John Zerzan
John Zerzan | |
|---|---|
Zerzan in 2010 | |
| Born | August 10, 1943 (age 82) Salem, Oregon, U.S. |
| Education | |
| Alma mater | |
| Philosophical work | |
| Era | Contemporary philosophy |
| Region | Western philosophy |
| School | Anarcho-primitivism, post-left anarchy |
| Main interests | Hunter-gatherer society, civilization, alienation, symbolic culture, technology, mass society |
| Notable ideas | Domestication of humans, rewilding |
John Edward Zerzan (/ˈzɜːrzən/ ZUR-zən; born August 10, 1943) is an American anarcho-primitivist author. His works criticize agricultural civilization as inherently oppressive, and advocate drawing upon the ways of life of hunter-gatherers as an inspiration for what a free society should look like. Subjects of his criticism include domestication and symbolic thought (such as language, number, art and the concept of time).

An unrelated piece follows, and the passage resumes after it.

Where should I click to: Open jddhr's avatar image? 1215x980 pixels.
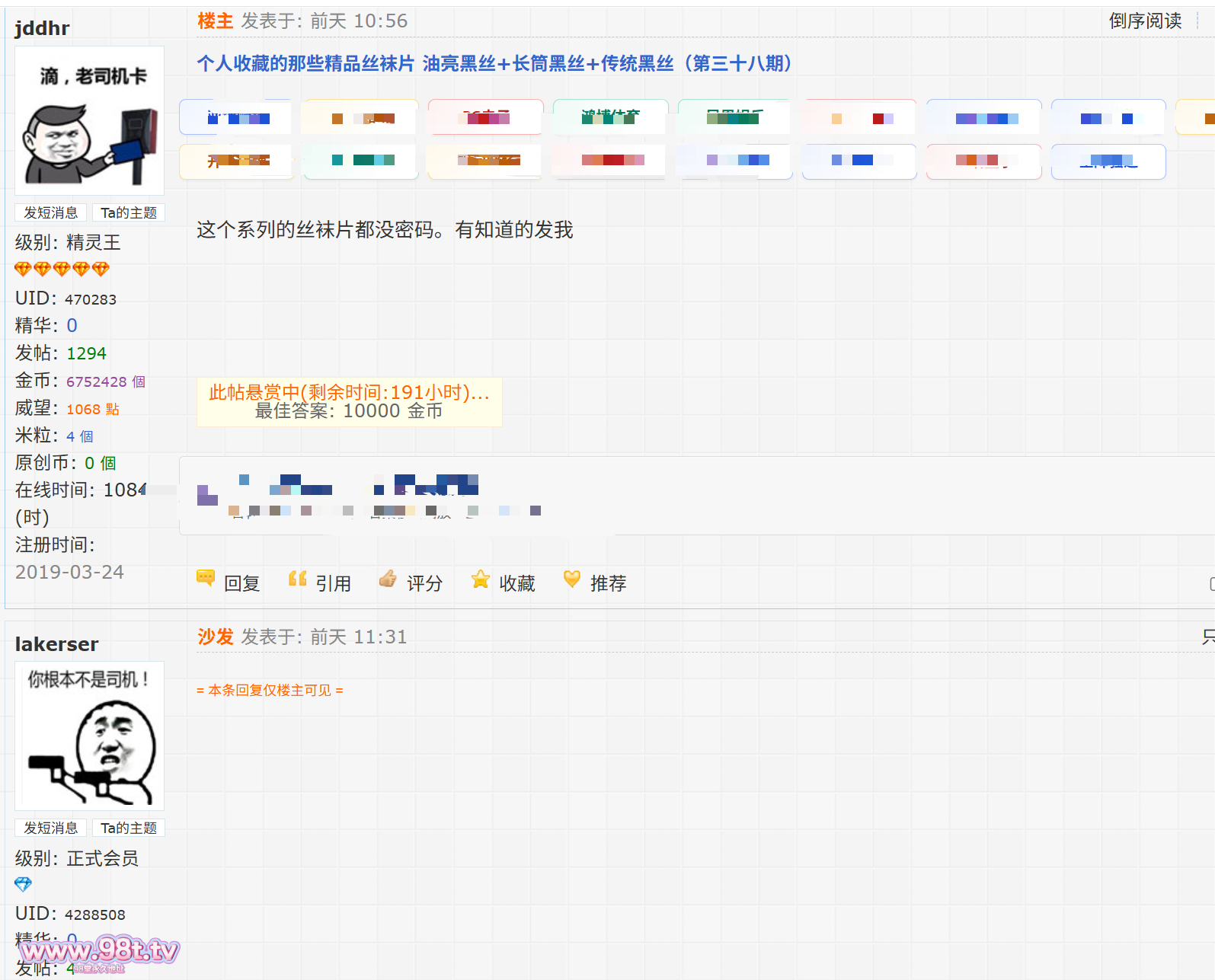89,121
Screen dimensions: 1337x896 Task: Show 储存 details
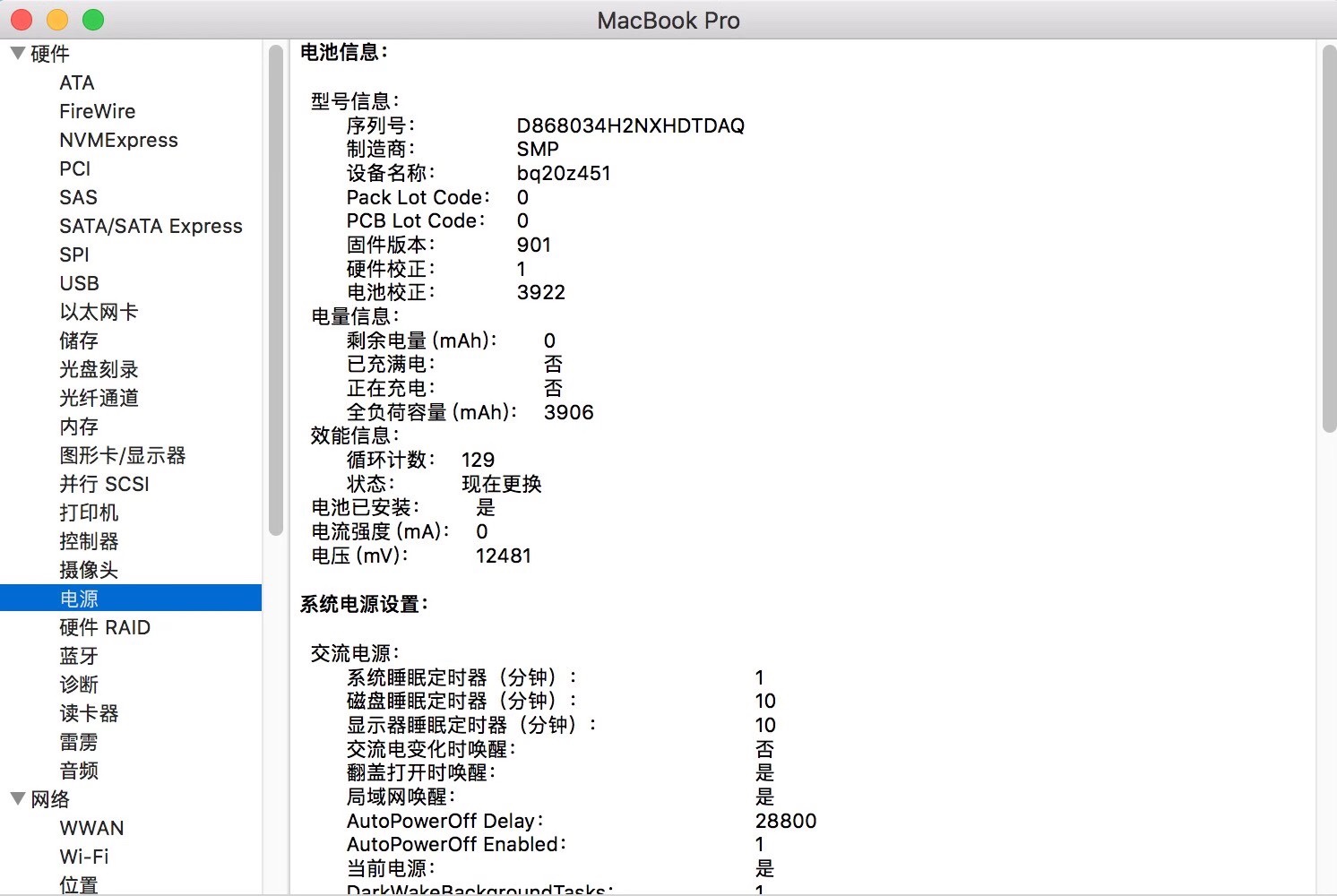pos(79,340)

His eight major books are Elements of Refusal (1988), Future Primitive and Other Essays (1994), Running on Emptiness (2002), Against Civilization: Readings and Reflections (2005), Twilight of the Machines (2008), Why hope? The Stand Against Civilization (2015), A People's History of Civilization (2019), and When We Are Human: Notes From The Age Of Pandemics (2021). In 2024, he released his memoir The Education of an Anarchist: A Memoir.